O mesmo entendimento veio a ser reafirmado no acórdão deste tribunal de 20-03-2012 (Proc. n.º 520/07.6TTPTM.E1, disponível em www.dgsi.pt), onde, a este propósito, se escreveu: «Numa primeira leitura, pode considerar-se que a norma, além desta conversão de incapacidade temporária em permanente, consagra também uma conversão automática do grau de incapacidade. Este entendimento não se afigura correcto, na medida em que, nos termos da própria norma, o perito médico do tribunal procede à reavaliação do respectivo grau de incapacidade, sem que esteja vedado o recurso aos procedimentos legalmente previstos na eventualidade de, na tentativa de conciliação, não se obter o acordo dos interessados quanto à incapacidade que afecta o sinistrado, onde se inclui a sua fixação pelo juiz. Em face disso, não pode falar-se em incapacidade ficcionada. Por outro lado, também não pode qualificar-se a incapacidade permanente resultante de tal conversão como sendo provisória: sendo fixada nos termos que antes se deixaram mencionados, a sua posterior alteração pressupõe a aplicação das regras gerais referentes ao incidente de revisão, de acordo com o artigo 25.º da Lei n.º 100/97 e os artigos 145.º e seguintes do Código de Processo do Trabalho aprovado pelo Decreto-Lei n.º 480/99, de 9 de Novembro».
Mais recentemente, em acórdão de 20-04-2017 (Proc. n.º 334/13.4TTPTM.E1, disponível em www.dgsi.pt), também deste tribunal, foi reafirmado o mesmo entendimento, tendo, de relevante na matéria, aí se sumariado: «1. Em processo emergente de acidente de trabalho, a incapacidade permanente resultante da conversão de incapacidade temporária, por força do art.º 22º da Lei nº 98/2009, de 4/9, apenas pode ser alterada por decisão proferida em sede de incidente de revisão. 2. À pensão devida por uma incapacidade permanente absoluta, resultante de semelhante conversão, devem acrescer o subsídio por situação de elevada incapacidade permanente (…)».

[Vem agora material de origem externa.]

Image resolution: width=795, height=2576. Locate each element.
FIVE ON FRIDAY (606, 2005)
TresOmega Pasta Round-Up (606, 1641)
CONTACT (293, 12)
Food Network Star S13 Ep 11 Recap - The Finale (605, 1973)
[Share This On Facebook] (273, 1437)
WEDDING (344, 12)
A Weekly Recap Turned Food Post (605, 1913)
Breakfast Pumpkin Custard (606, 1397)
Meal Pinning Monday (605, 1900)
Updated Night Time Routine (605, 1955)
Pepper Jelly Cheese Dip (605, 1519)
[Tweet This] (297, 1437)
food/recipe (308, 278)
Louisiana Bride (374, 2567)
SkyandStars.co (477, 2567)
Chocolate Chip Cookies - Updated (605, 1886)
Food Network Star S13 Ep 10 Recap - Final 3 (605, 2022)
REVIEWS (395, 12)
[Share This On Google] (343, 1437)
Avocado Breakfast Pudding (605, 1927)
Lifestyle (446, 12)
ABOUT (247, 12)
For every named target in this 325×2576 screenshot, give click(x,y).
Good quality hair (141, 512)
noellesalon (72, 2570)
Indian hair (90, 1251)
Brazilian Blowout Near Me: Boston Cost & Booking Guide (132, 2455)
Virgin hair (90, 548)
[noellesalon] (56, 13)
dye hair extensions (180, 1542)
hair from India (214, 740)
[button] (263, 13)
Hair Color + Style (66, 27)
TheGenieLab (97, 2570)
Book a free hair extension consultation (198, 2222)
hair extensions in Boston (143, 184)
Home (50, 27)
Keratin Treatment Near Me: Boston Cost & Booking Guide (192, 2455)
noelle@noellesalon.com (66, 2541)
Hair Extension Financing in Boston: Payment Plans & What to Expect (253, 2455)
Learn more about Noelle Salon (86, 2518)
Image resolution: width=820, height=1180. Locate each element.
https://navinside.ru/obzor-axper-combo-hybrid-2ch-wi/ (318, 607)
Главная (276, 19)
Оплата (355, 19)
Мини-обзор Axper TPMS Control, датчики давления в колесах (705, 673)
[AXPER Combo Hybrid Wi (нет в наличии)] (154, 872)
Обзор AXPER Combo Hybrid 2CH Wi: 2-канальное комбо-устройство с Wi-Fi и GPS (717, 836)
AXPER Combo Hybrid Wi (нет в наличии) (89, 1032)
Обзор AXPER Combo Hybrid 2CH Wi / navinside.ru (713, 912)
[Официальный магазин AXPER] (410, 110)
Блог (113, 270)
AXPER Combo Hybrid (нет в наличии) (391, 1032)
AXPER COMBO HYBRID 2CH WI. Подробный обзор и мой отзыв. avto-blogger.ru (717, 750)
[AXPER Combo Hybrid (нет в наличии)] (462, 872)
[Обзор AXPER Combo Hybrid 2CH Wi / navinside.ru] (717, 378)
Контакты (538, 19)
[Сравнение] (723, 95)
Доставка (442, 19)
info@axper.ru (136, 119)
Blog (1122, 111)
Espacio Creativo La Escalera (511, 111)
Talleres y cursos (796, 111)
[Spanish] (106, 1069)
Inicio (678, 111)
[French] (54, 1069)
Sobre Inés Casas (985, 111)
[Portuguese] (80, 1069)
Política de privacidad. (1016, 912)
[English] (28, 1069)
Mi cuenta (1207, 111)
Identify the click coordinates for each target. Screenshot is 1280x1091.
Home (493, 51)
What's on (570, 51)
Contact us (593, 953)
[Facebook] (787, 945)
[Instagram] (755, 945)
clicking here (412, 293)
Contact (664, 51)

A jurisprudência mais recente do Tribunal da Relação de Lisboa tem também reafirmado este entendimento, designadamente no acórdão de 14-09-2016 (Proc. n.º 19741/12.3T2SNT.L1-4), em cujo sumário se escreveu: «I- A conversão da ITA em IPA por virtude do decurso do tempo previsto no art.º 22.º da LAT confere ao sinistrado os mesmos direitos que resultariam da declaração da alta, quer porque a lei não distingue entre a alta convertida e a declarada, quer porque essa é a ratio legis da norma (que determina que a conversão seja da natureza da incapacidade, de temporária para permanente e, não, do grau da incapacidade. II- Em consequência, assiste-lhe o direito a receber da seguradora um subsídio por situação de elevada incapacidade permanente (art.os 23.º, al. b) e 47.º, n.º 1, al. d) da LAT).
(…)».
No caso, a recorrente não questiona que ao sinistrado tenha sido atribuída a IPA por virtude da conversão da incapacidade temporária, decorridos que foram os 30 meses previstos no artigo 22.º da LAT.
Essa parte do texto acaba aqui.